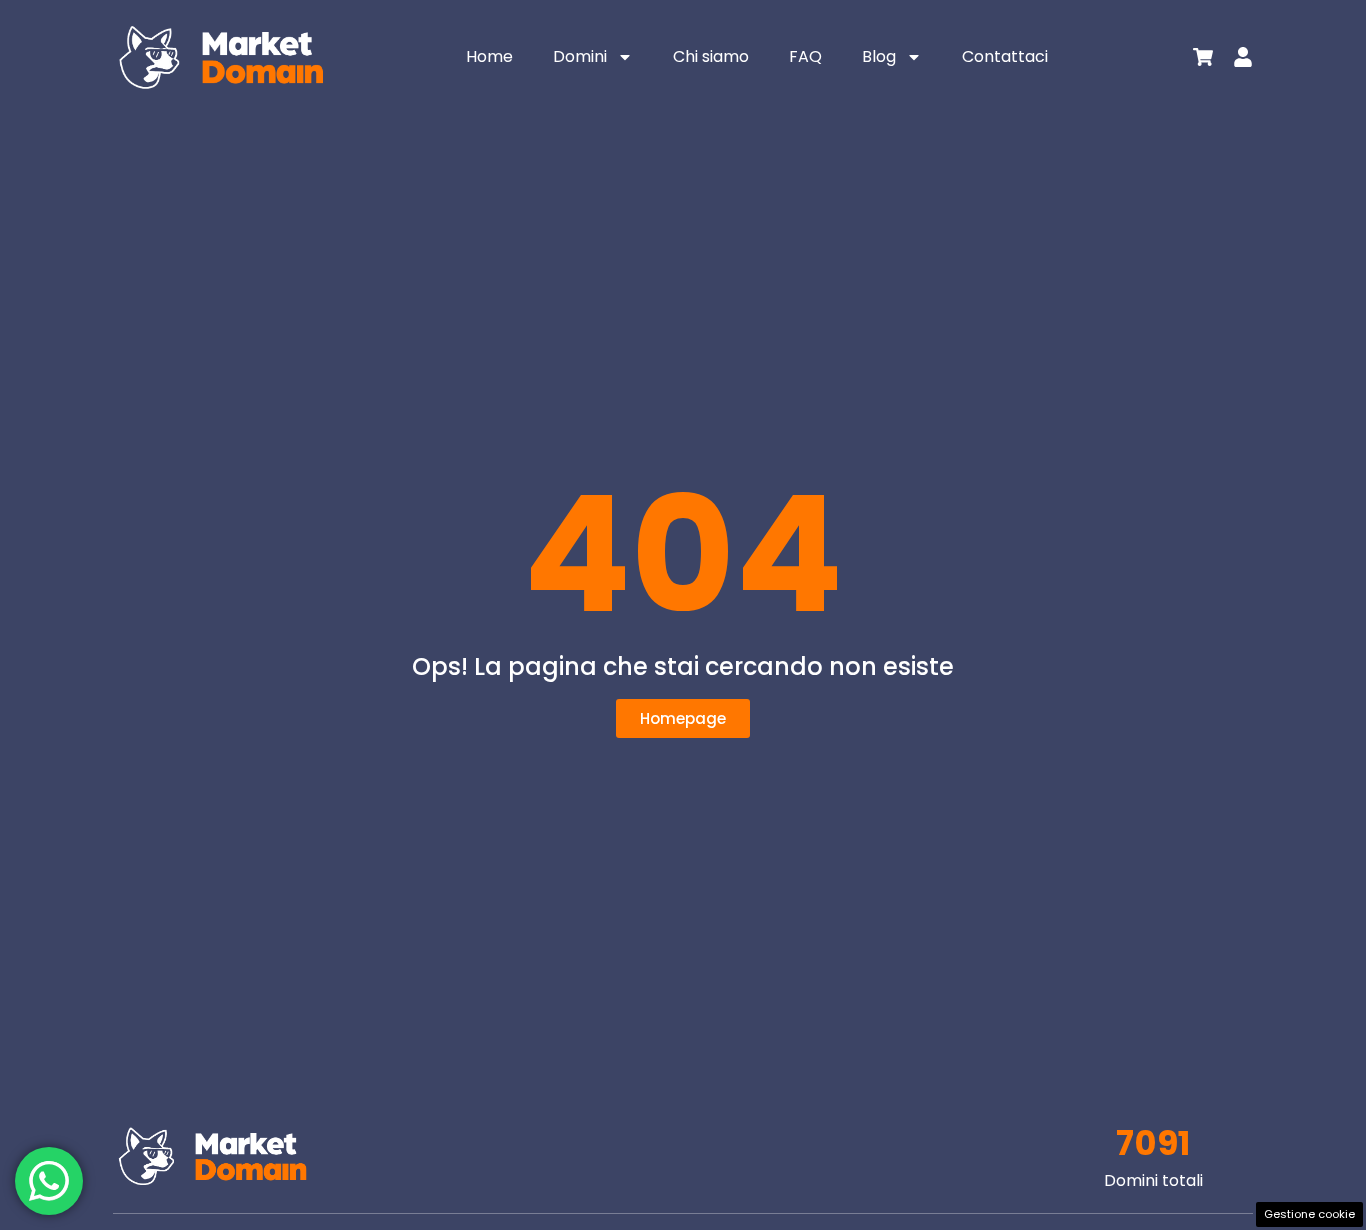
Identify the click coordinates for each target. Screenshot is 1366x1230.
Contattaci (1005, 56)
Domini (580, 56)
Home (489, 56)
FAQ (805, 56)
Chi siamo (711, 56)
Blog (879, 56)
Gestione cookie (1309, 1214)
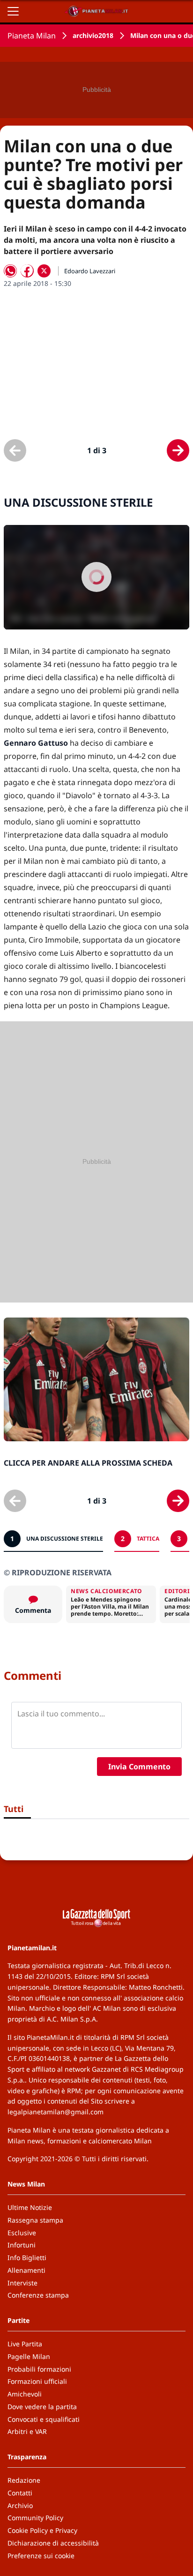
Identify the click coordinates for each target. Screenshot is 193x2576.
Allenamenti (26, 2270)
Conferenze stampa (38, 2295)
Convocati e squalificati (43, 2419)
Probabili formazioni (39, 2369)
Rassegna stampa (35, 2220)
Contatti (19, 2492)
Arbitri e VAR (27, 2431)
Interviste (22, 2282)
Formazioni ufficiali (37, 2381)
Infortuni (21, 2244)
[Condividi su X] (44, 270)
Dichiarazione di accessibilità (53, 2543)
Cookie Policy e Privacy (42, 2530)
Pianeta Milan (31, 35)
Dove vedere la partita (42, 2406)
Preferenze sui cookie (40, 2555)
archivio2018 (93, 35)
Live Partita (24, 2343)
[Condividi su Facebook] (27, 270)
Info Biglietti (26, 2257)
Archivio (20, 2505)
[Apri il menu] (13, 11)
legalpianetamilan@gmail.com (55, 2111)
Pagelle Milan (28, 2356)
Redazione (23, 2480)
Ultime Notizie (29, 2207)
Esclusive (21, 2232)
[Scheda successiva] (178, 450)
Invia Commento (139, 1766)
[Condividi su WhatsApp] (10, 270)
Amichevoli (24, 2393)
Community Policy (35, 2517)
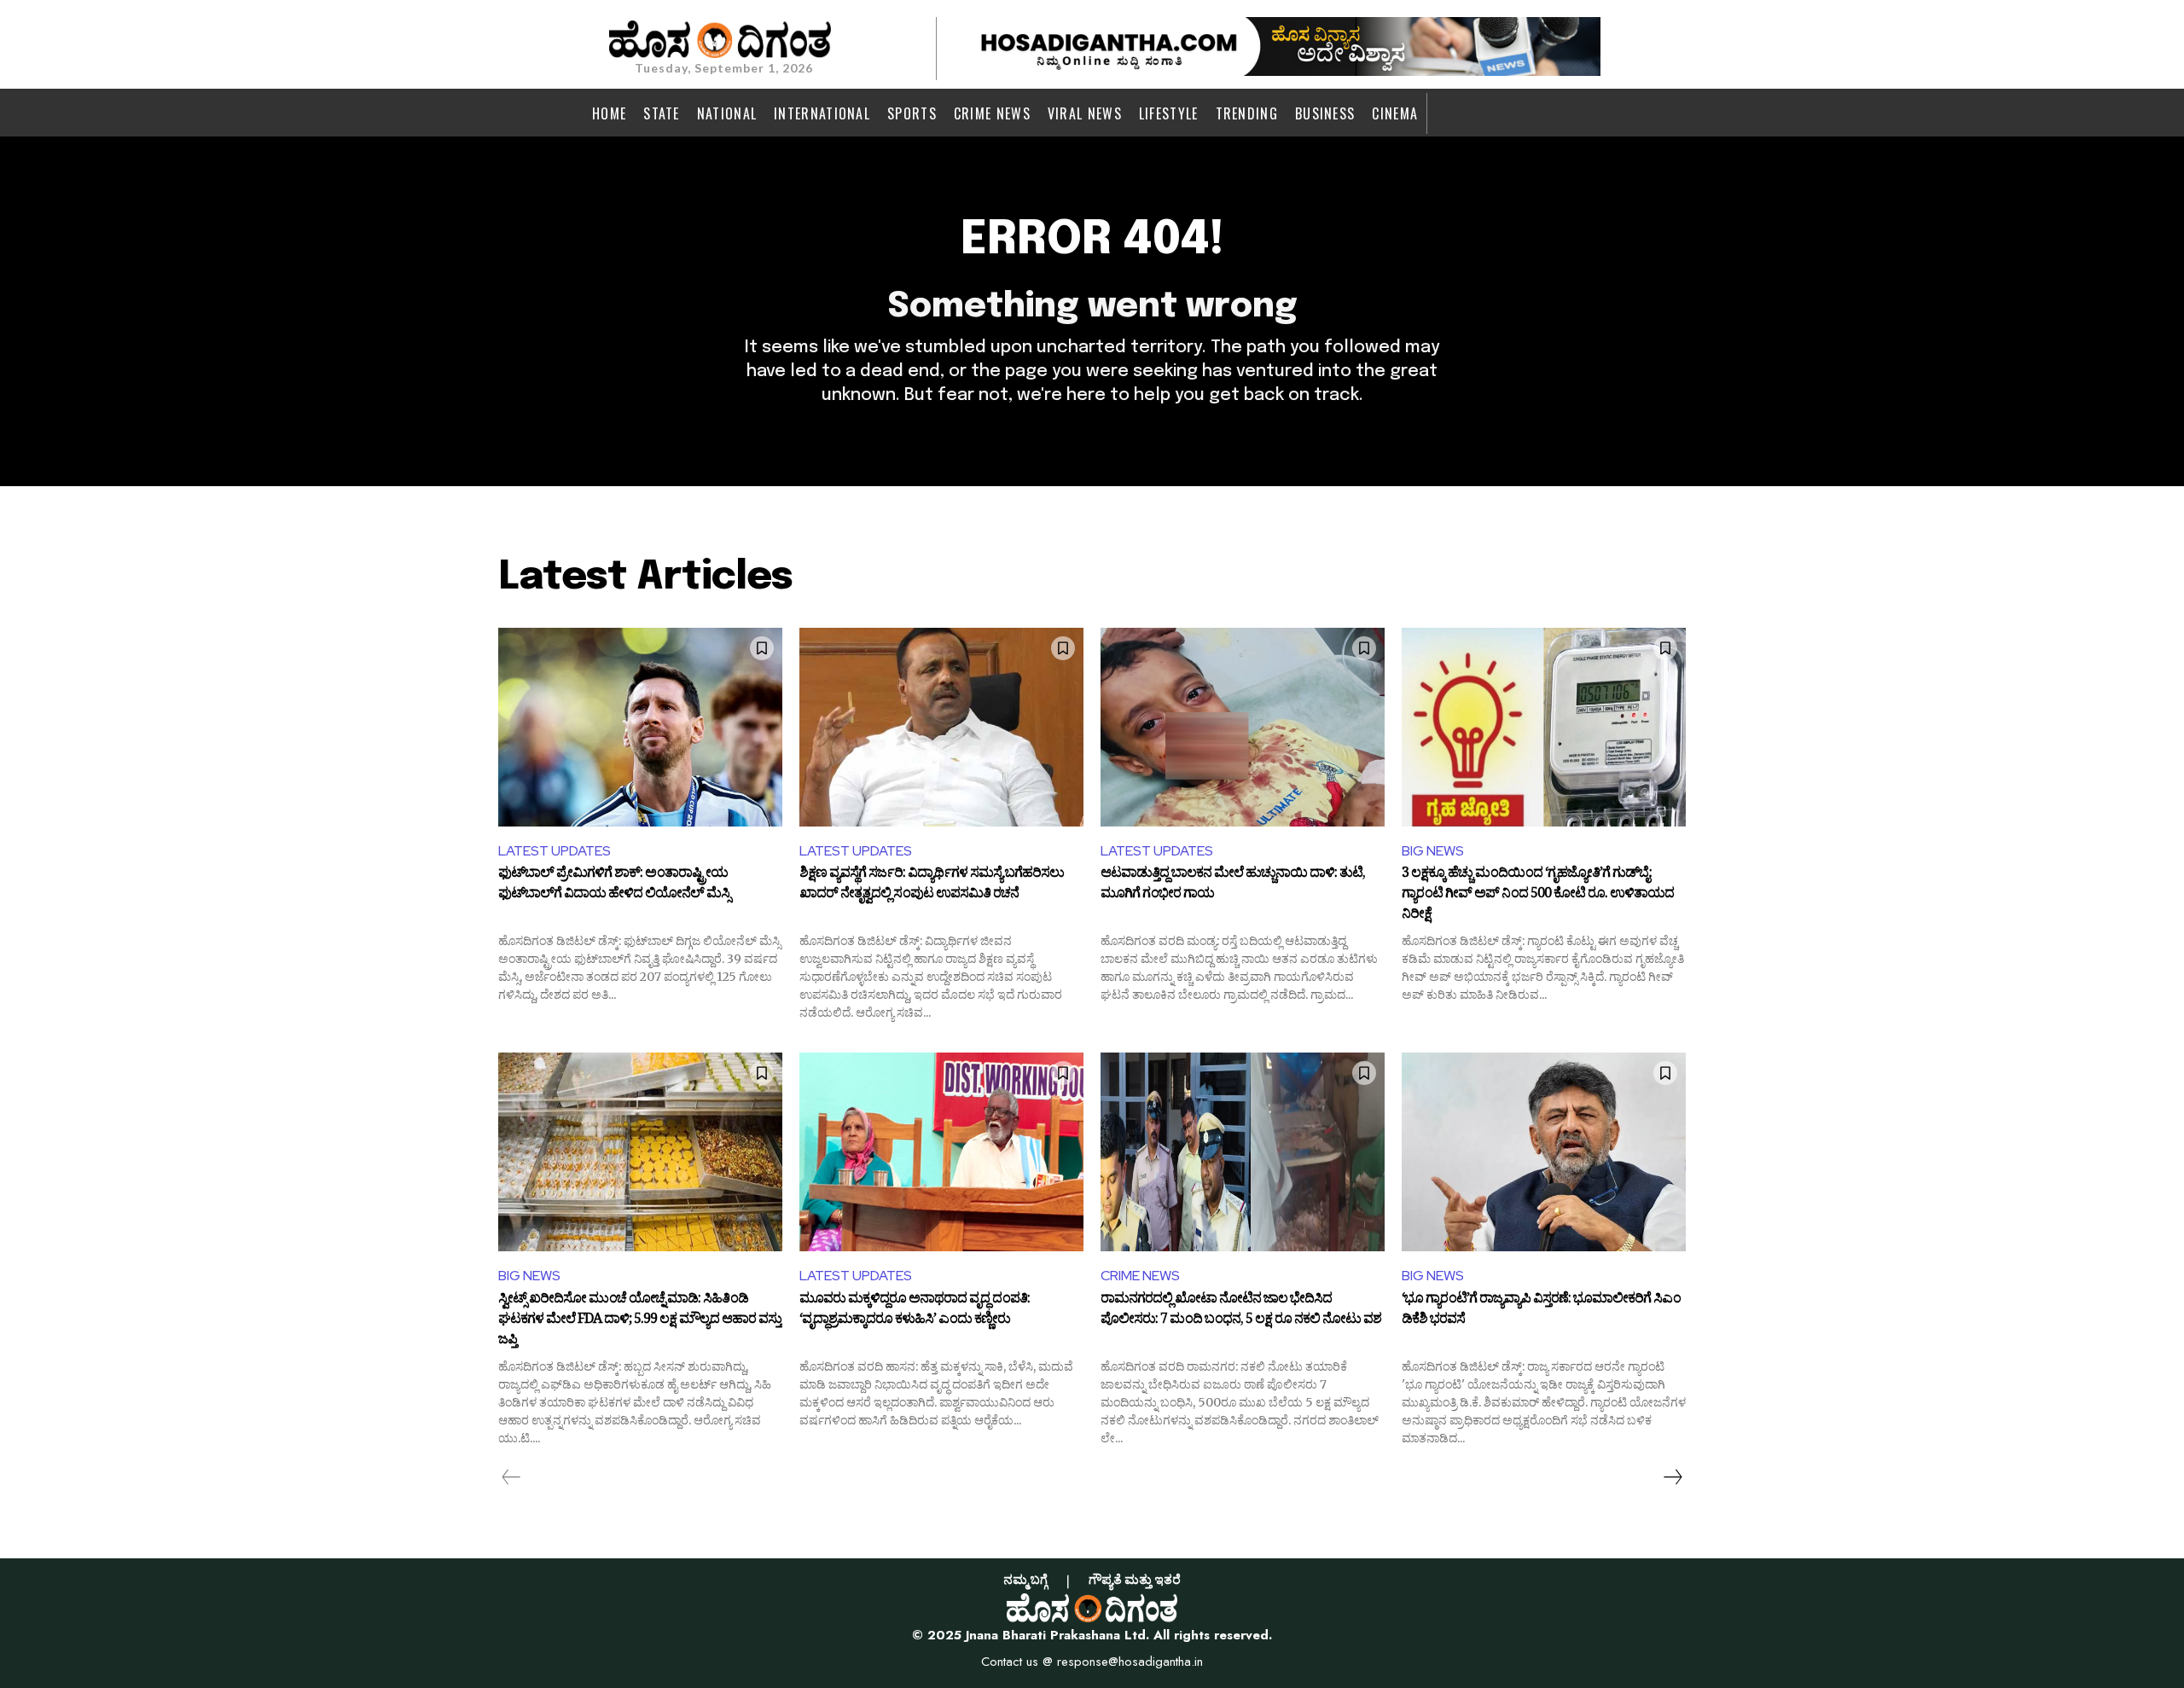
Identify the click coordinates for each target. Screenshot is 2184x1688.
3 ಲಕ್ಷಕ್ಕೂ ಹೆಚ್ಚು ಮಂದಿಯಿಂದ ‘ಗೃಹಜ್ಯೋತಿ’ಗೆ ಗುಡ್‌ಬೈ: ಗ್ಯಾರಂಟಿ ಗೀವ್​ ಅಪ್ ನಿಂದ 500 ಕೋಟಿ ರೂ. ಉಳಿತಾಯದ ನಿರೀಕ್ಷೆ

○ ○ ○ ○ ○ ○ ○

Starting from the first line of the listing above, write out every line exactly through the one containing "Infortuni (21, 2244)", and drop the pictures.

Identify the click coordinates for each target. Screenshot is 1366x1230.
Contattaci (1005, 56)
Domini (580, 56)
Home (489, 56)
FAQ (805, 56)
Chi siamo (711, 56)
Blog (879, 56)
Gestione cookie (1309, 1214)
Identify the click coordinates for each target. Screenshot is 193x2576.
Allenamenti (26, 2270)
Conferenze stampa (38, 2295)
Convocati e squalificati (43, 2419)
Probabili formazioni (39, 2369)
Rassegna stampa (35, 2220)
Contatti (19, 2492)
Arbitri e VAR (27, 2431)
Interviste (22, 2282)
Formazioni ufficiali (37, 2381)
Infortuni (21, 2244)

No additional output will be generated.